Ровно через пять дней Павел явился в специально отведённую для смотра залу. Перед ним стояли навытяжку несколько нижних чинов и рядовых в уже сшитой по меркам и фасону самого Константина форме, Константин, гордый срочно сделанной работой, внимательно следил глазами за выражением лица государя. Вместо похвалы услышал он вдруг гневные выкрики отца:

   — Я вижу, что ты хочешь ввести потёмкинскую форму в мою армию!

Константин побледнел: знал, как ненавидел отец давно умершего Потёмкина, всякое напоминание о его победах было для него острый нож.

И верно, форма немного напоминала потёмкинскую, не слишком, конечно, но была просторна и удобна.

   — Прочь с моих глаз! — проревел император и выбежал из залы.

Растерянный и побледневший Константин приказал солдатам отправляться в казармы и снять новую форму, не показываясь нигде.
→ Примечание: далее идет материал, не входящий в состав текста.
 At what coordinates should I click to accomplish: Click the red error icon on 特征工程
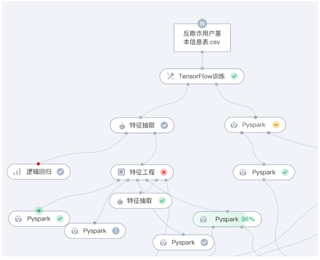[164, 172]
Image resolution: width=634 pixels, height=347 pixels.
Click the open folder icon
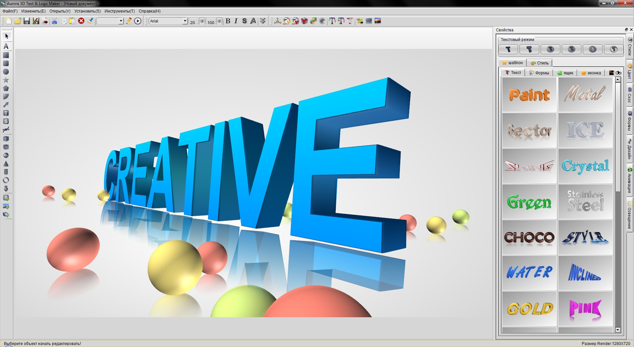18,21
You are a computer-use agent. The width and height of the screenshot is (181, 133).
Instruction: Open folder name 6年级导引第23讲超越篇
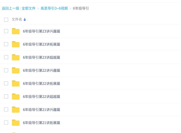coord(42,57)
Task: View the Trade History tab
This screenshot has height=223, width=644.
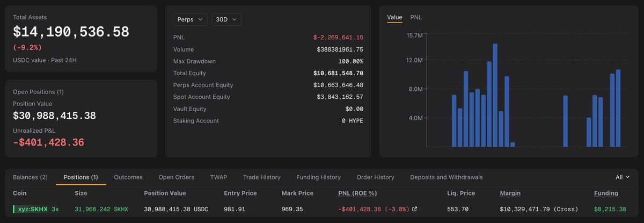Action: pyautogui.click(x=261, y=177)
С этих пор не было случая, чтобы Павел не уколол младшего сына выговором, бранью, распеканием за недосмотр.

В полной мере познал Константин несправедливость и жестокость отца на декабрьском параде войск. Императору почудилось, что Конногвардейский полк, шефом которого был Константин, недостаточно чётко выполнил все экзерциции, и он велел полку убраться с глаз долой и стоять в Царском Селе, не смея показываться в столице. Тем же строем под тот же барабанный бой весь полк промаршировал в Царское Село в отчаянный мороз в одних мундирах. Вместе со всеми скакал впереди солдат и Константин.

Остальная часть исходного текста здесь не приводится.